Instruction: Reproduce the lines of the listing below verbatim, from the line containing "pixels, height=590 pixels." up to and including the line containing "Looking at the image, I should click on (84, 76).".
********************
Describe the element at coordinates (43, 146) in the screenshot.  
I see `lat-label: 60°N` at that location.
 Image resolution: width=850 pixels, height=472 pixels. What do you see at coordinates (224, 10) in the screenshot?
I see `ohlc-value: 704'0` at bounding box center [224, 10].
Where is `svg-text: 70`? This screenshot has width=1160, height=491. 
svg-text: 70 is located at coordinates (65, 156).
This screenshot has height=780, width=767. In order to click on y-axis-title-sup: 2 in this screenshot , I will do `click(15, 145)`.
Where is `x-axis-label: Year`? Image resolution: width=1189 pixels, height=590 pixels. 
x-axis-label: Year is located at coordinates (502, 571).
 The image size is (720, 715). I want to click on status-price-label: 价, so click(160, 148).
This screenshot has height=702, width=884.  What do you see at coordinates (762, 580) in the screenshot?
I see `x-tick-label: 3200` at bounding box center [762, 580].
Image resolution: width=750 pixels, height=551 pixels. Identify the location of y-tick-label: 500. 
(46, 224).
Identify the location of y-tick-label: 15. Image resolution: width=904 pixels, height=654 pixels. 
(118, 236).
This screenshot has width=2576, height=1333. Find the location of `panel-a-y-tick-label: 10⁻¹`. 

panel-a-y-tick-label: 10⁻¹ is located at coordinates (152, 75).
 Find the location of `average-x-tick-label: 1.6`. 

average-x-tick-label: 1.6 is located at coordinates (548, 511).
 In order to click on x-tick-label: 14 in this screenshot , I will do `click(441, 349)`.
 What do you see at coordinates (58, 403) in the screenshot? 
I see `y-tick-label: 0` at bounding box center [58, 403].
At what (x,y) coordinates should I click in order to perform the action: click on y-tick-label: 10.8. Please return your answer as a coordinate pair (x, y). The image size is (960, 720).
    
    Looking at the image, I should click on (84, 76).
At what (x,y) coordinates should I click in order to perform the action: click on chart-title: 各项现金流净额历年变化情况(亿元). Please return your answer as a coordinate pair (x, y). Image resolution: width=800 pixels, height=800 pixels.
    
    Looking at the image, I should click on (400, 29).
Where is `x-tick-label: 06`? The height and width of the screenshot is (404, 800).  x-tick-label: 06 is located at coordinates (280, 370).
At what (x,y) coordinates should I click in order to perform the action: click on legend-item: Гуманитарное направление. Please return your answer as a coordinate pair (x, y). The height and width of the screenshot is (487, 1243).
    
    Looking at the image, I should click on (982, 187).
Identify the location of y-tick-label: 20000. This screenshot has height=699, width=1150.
********************
Result of this exercise:
Where is `x-axis-label: Year`? Image resolution: width=1189 pixels, height=590 pixels. 
x-axis-label: Year is located at coordinates (502, 571).
 The image size is (720, 715). I want to click on status-price-label: 价, so click(160, 148).
This screenshot has height=702, width=884.  What do you see at coordinates (762, 580) in the screenshot?
I see `x-tick-label: 3200` at bounding box center [762, 580].
Image resolution: width=750 pixels, height=551 pixels. Identify the location of y-tick-label: 500. 
(46, 224).
Identify the location of y-tick-label: 15. Image resolution: width=904 pixels, height=654 pixels. 
(118, 236).
This screenshot has width=2576, height=1333. Find the location of `panel-a-y-tick-label: 10⁻¹`. 

panel-a-y-tick-label: 10⁻¹ is located at coordinates (152, 75).
 Find the location of `average-x-tick-label: 1.6`. 

average-x-tick-label: 1.6 is located at coordinates (548, 511).
 In order to click on x-tick-label: 14 in this screenshot , I will do `click(441, 349)`.
 What do you see at coordinates (58, 403) in the screenshot? 
I see `y-tick-label: 0` at bounding box center [58, 403].
At what (x,y) coordinates should I click in order to perform the action: click on y-tick-label: 10.8. Please return your answer as a coordinate pair (x, y). The image size is (960, 720).
    
    Looking at the image, I should click on (84, 76).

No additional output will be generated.